Billionaire investor Paul Tudor Jones believes that the world has loaded on too much debt, which could bring trouble across markets and asset classes
Worldwide debt, which recently hit a new high at $247 trillion, according to the Institute of International Finance (IIF) figures released earlier this year, is being eyed by economists as a growing risk to the global growth outlook.
“From a 50,000-feet viewpoint, we’re probably in a global debt bubble,” Jones said at the Greenwich Economic Forum in Connecticut last week. “Global debt to GDP is at an all-time high.”
“This is going to be a very challenging time for policymakers moving forward,” he said.
Jones is famous for making big macro calls.
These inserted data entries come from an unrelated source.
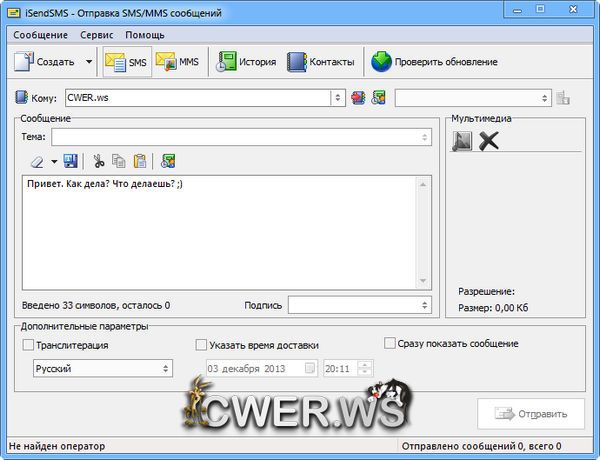Remove multimedia with the X icon

pyautogui.click(x=488, y=141)
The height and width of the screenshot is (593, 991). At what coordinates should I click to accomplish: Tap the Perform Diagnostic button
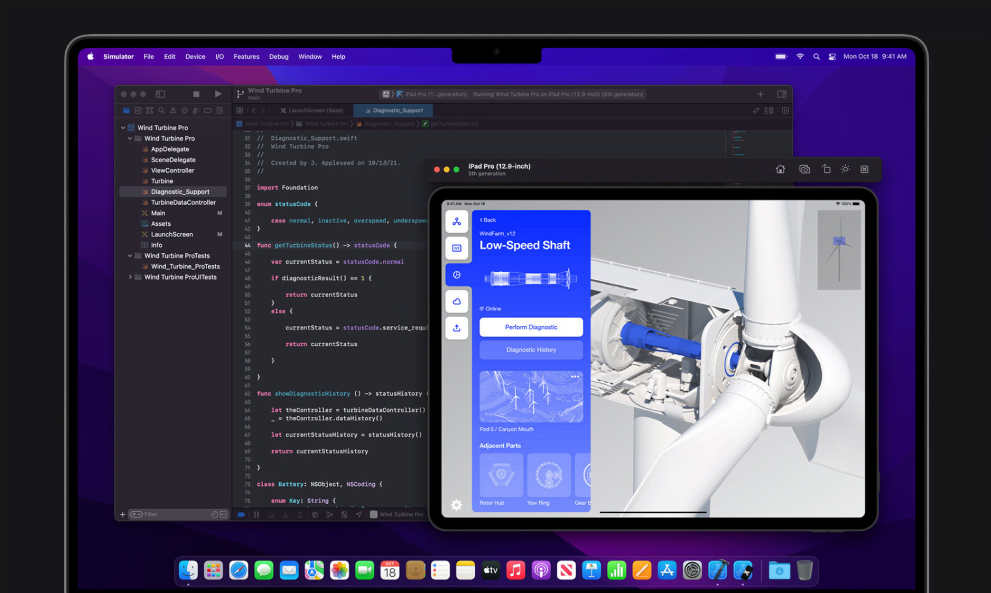pos(531,327)
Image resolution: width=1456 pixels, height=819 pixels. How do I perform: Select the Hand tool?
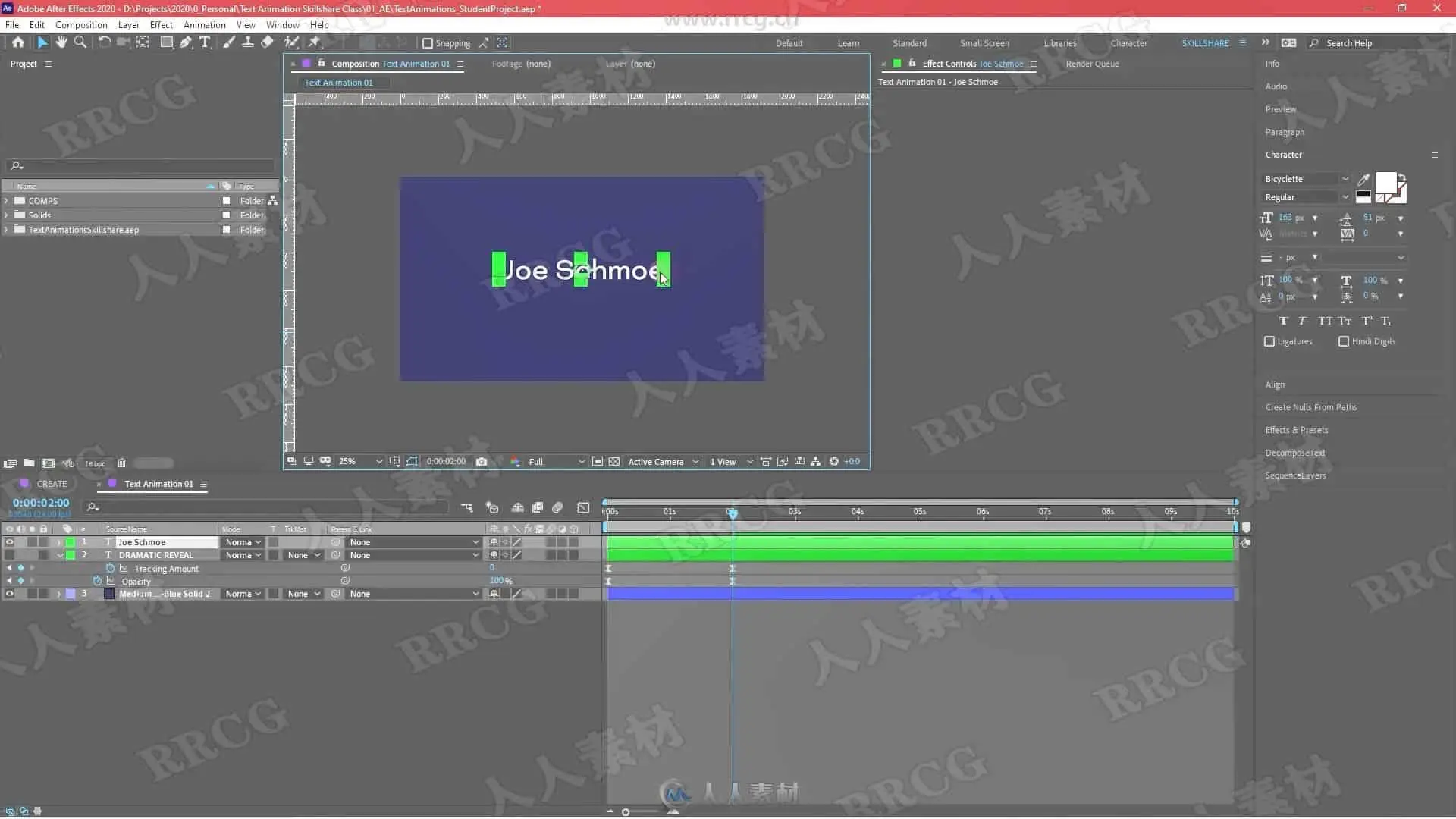click(x=61, y=42)
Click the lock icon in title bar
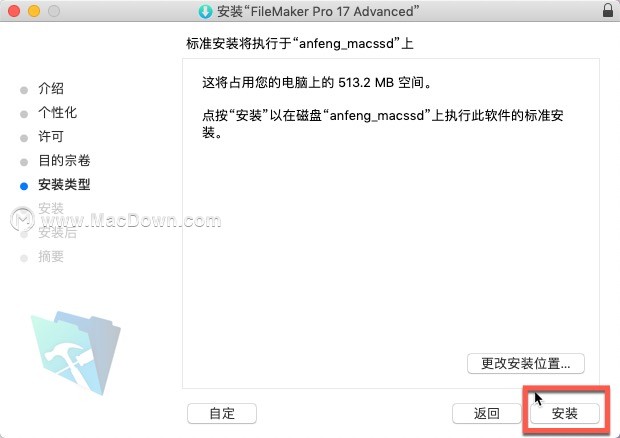 tap(608, 10)
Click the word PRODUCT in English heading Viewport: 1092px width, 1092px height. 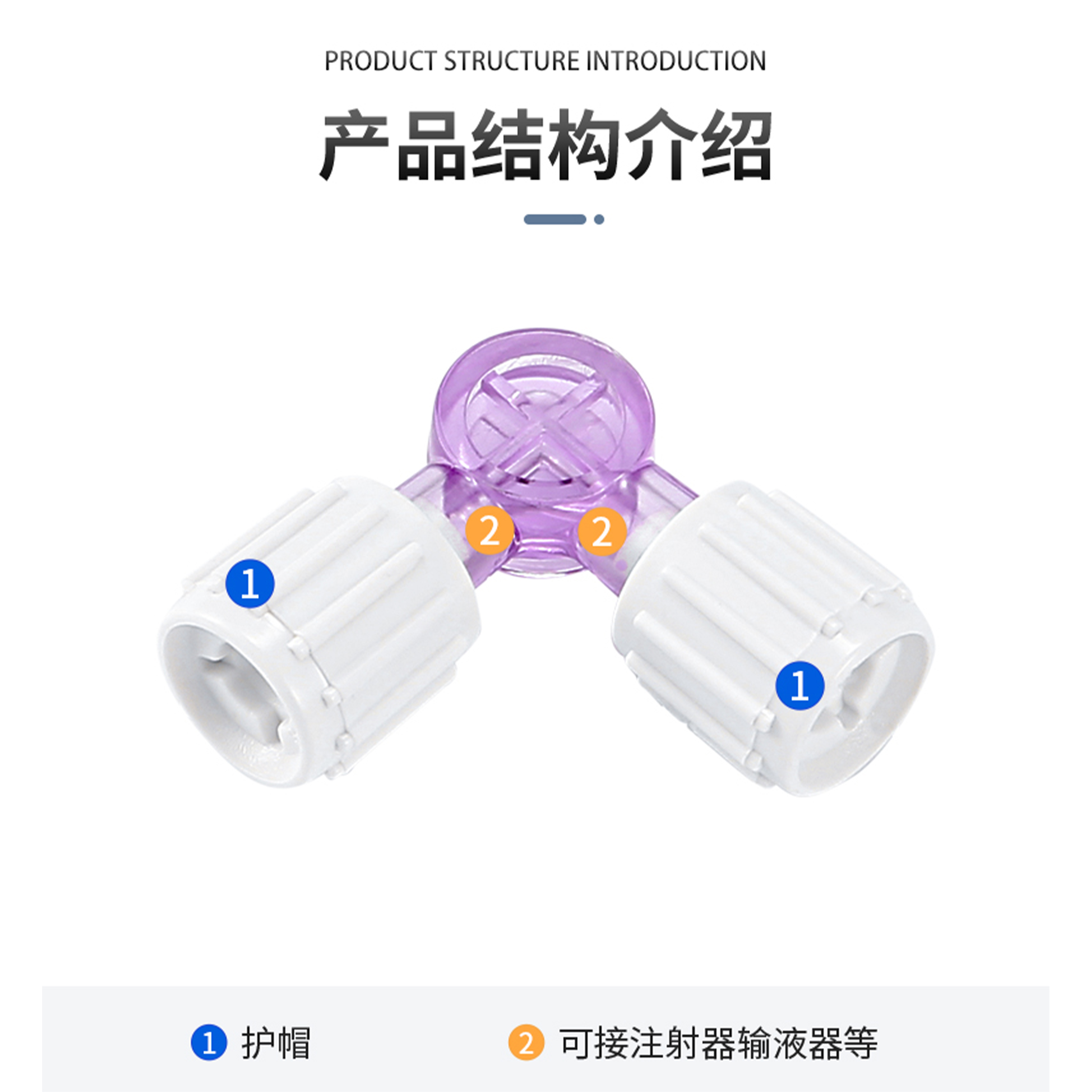tap(380, 61)
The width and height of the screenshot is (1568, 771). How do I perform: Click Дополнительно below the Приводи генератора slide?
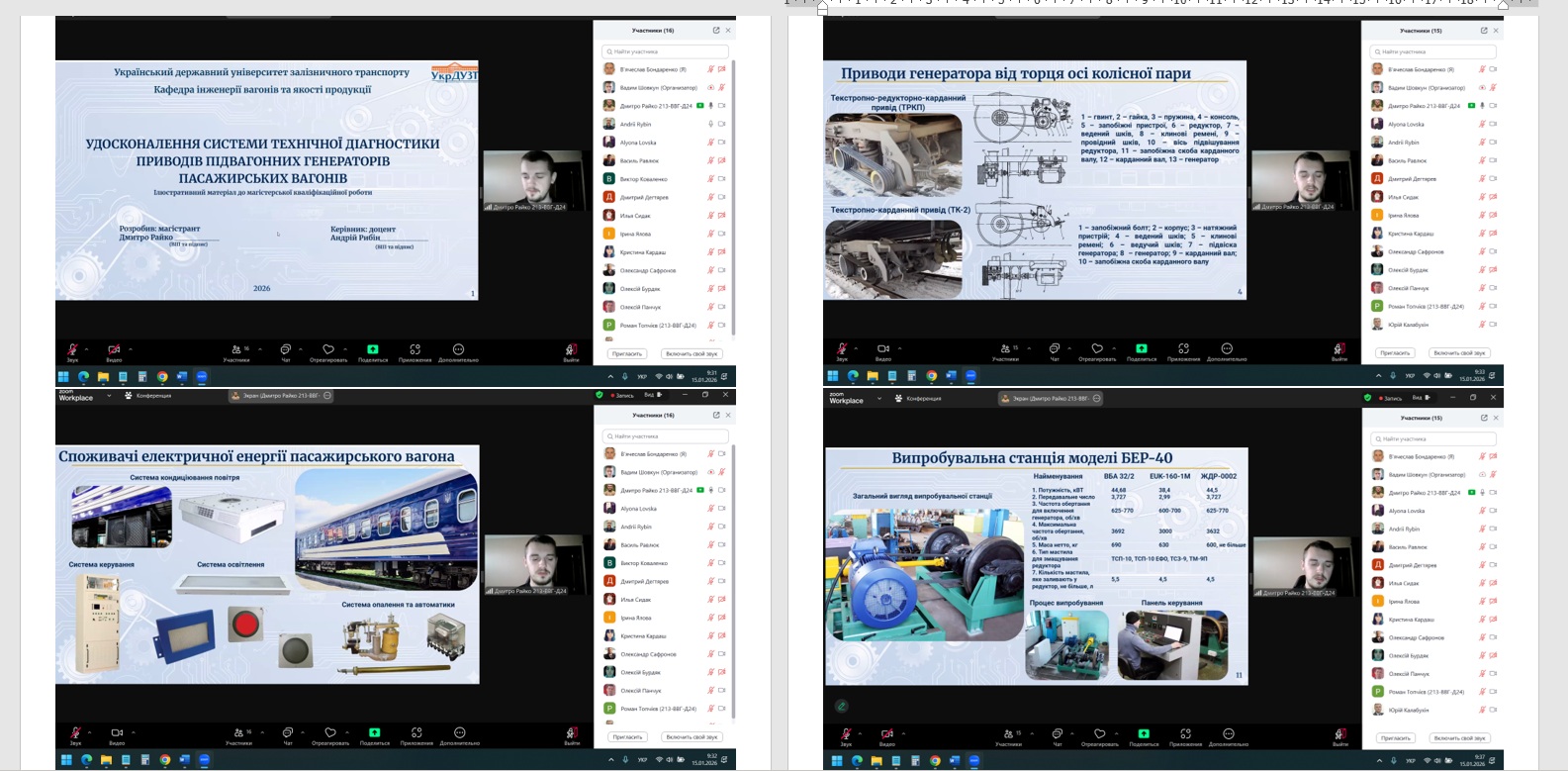[1227, 350]
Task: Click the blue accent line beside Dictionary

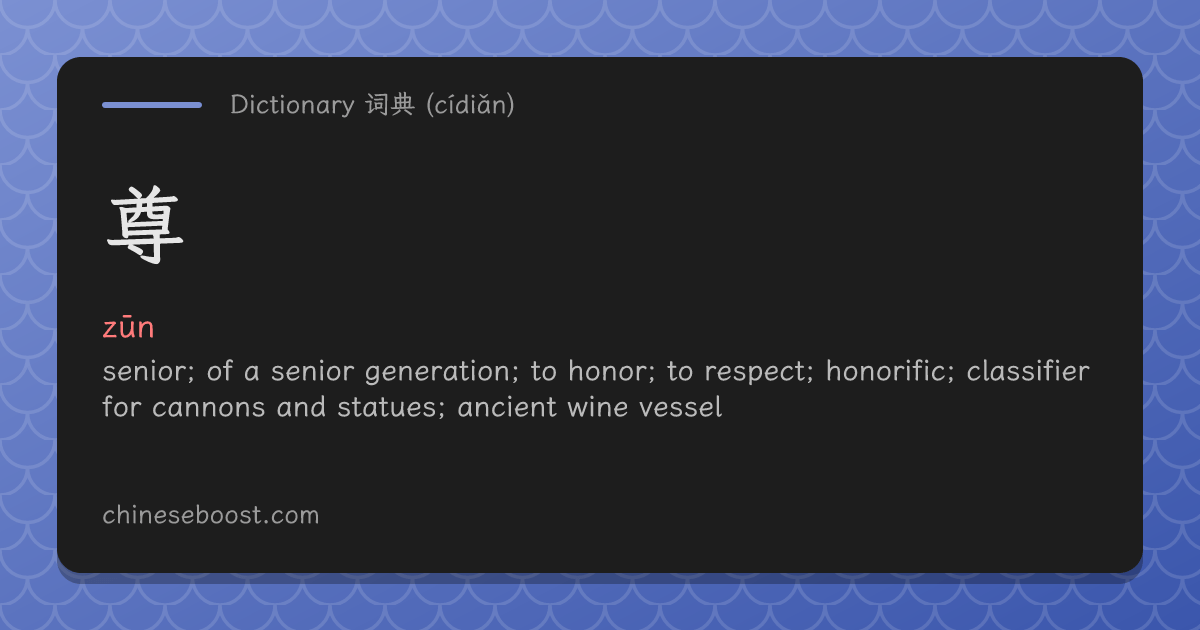Action: point(152,104)
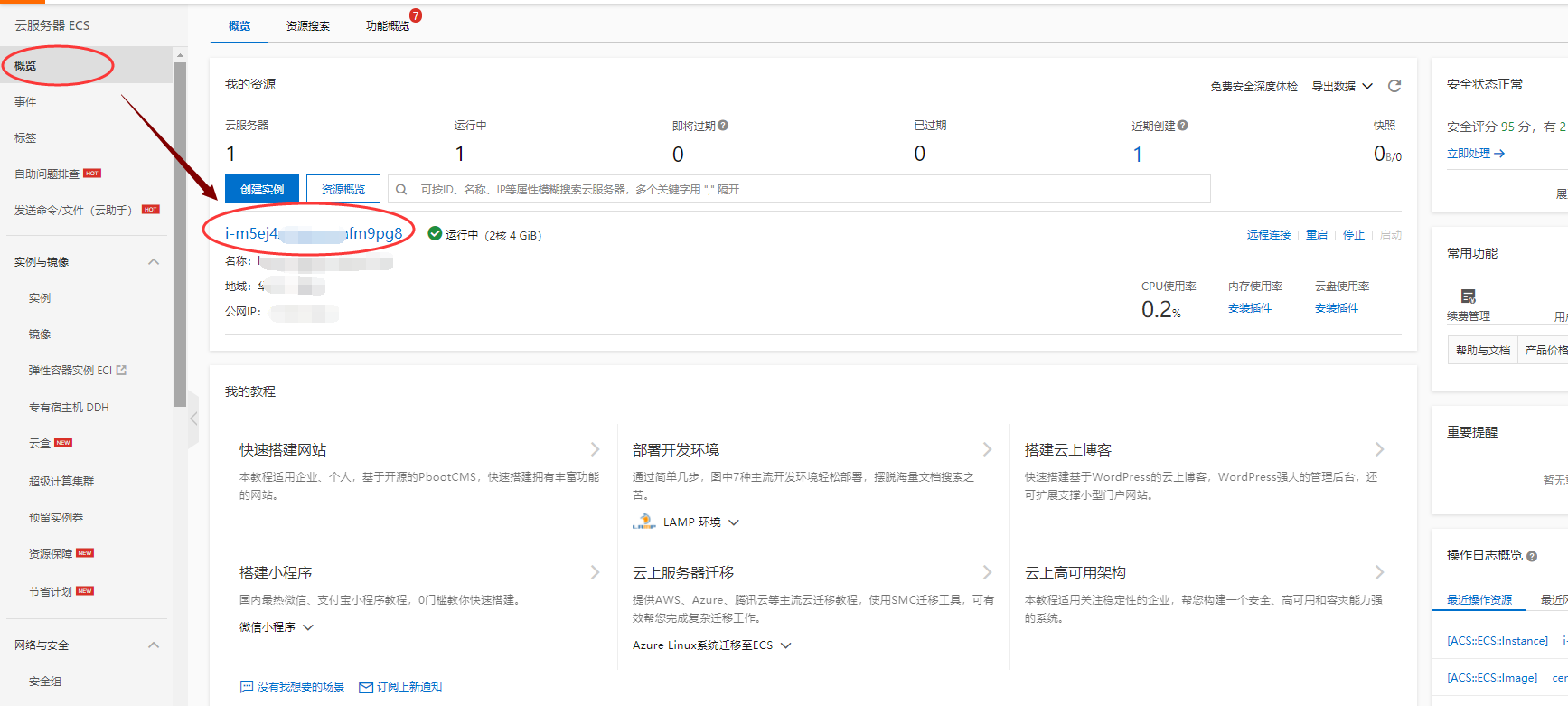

One of his biggest predictions came when he correctly called the 1987 crash. His hedge fund, Tudor Investment, reportedly manages $7 billion in assets.
The hedge fund manager believes it is in the corporate bond market where the first signs of trouble will emerge. Data from S&P Global released earlier this year showed U.S. corporate debt hitting an all-time high, totaling $6.3 trillion. Global debt also hit a record high earlier in 2018, reaching $247 trillion.
“I think this time it’s going to be corporate credit and I think the breakdowns are something that we have to pay attention to in the last day or two,” he said. “And they’re really scary because, one thing about this credit bubble [is] we’ve had liquidity absolutely dry up in so many markets.”
“There probably will be some really scary moments with corporate credit,” he added.